66.04 Rural Surgery Leadership Program: from a blueprint to reality

M. M. Shah1, M. Azhar1, Z. N. Rifat1, S. Khan1  1Aga Khan University, Karachi, Sindh, Pakistan

Introduction: Pakistan faces a crisis of maldistribution of surgical workforce, forcing patient in rural areas to travel to urban areas to seek care. Rural healthcare facilities often lack the availability, or combined presence of surgical, obstetric or anesthesia specialists. This issue has been amplified by the structure of modern-day general surgery training programs, which do not train in obstetric care. Exposure to orthopedics, pediatric surgery, and neurosurgery is during early training, where emphasis is on understanding disease pathology rather than acquiring procedural competency. We feel that a training program that targets essential emergency procedures across disciplines is a potential solution to address access to surgical care in resource-constrained settings.
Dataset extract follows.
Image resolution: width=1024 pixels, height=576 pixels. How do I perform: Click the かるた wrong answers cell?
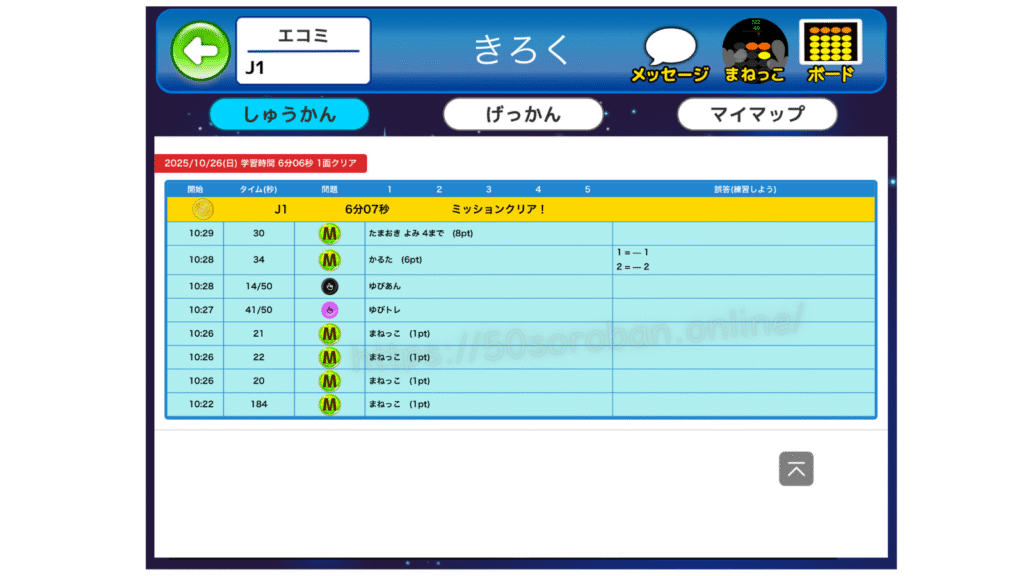pos(743,260)
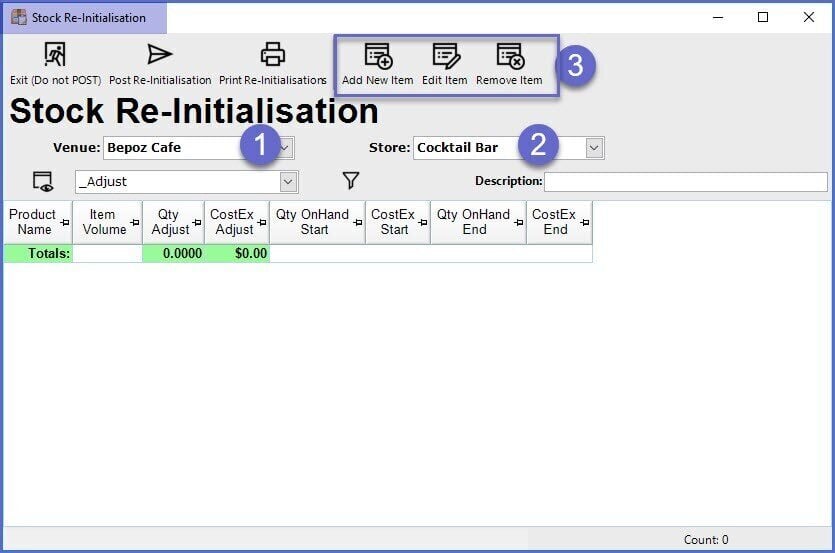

Methods: We designed and implemented a unique, year-long Rural Surgery Leadership Program (RSLP) to develop a surgeon who is competent in defined emergency surgical procedures and skilled to enhance systems for surgical service delivery in resource-limited environments. The program enrolls qualified general surgeons and trains them in emergency obstetric and anesthesia interventions and basic radiologic screening. Trainees spend 4 initial months in urban Pakistan. Trainees are then placed in secondary care facilities in resource-constrained settings, under supervision. A 2-month supervised, clinical elective is undertaken in a rural hospital. The leadership component of the program requires trainees to complete two graduate courses in health leadership and a 2-month leadership elective. The RSLP targets Sustainable Development Goals 3.1, 3.4 and 3.6 (reducing maternal and premature mortality and mortality from traumatic injury) and provides protection against financial hardship, SDG 3.8.

Results: The program’s inaugural year (2022) inducted one general surgeon, who undertook the first half of the training in Karachi- a urban city. The trainee rotated among two secondary care facilities and two teaching hospitals, learning obstetric and anesthesia care and basic radiological intervention. Rural training was carried out in Gilgit-Baltistan, a mountainous region where access to timely, quality surgery is limited. As part of the leadership training, the candidate took graduate courses in organizational management and strategic planning. The trainee also successfully completed a clinical elective at a private, rural clinic in Chachro, a remote town on the border of the Thar desert. The trainee carried out a leadership elective with the hospital management in Gilgit-Baltistan.

Conclusion: Upon completing of the program, the resultant “rural” surgeon-leader from our inaugural year can improve accessibility to surgical care in resource-constrained settings. The trainee has since secured full-time employment in Gilgit-Baltistan. This cadre of medical professionals can assist in capacity building of other healthcare personnel and be a catalyst for meaningful change in surgical care.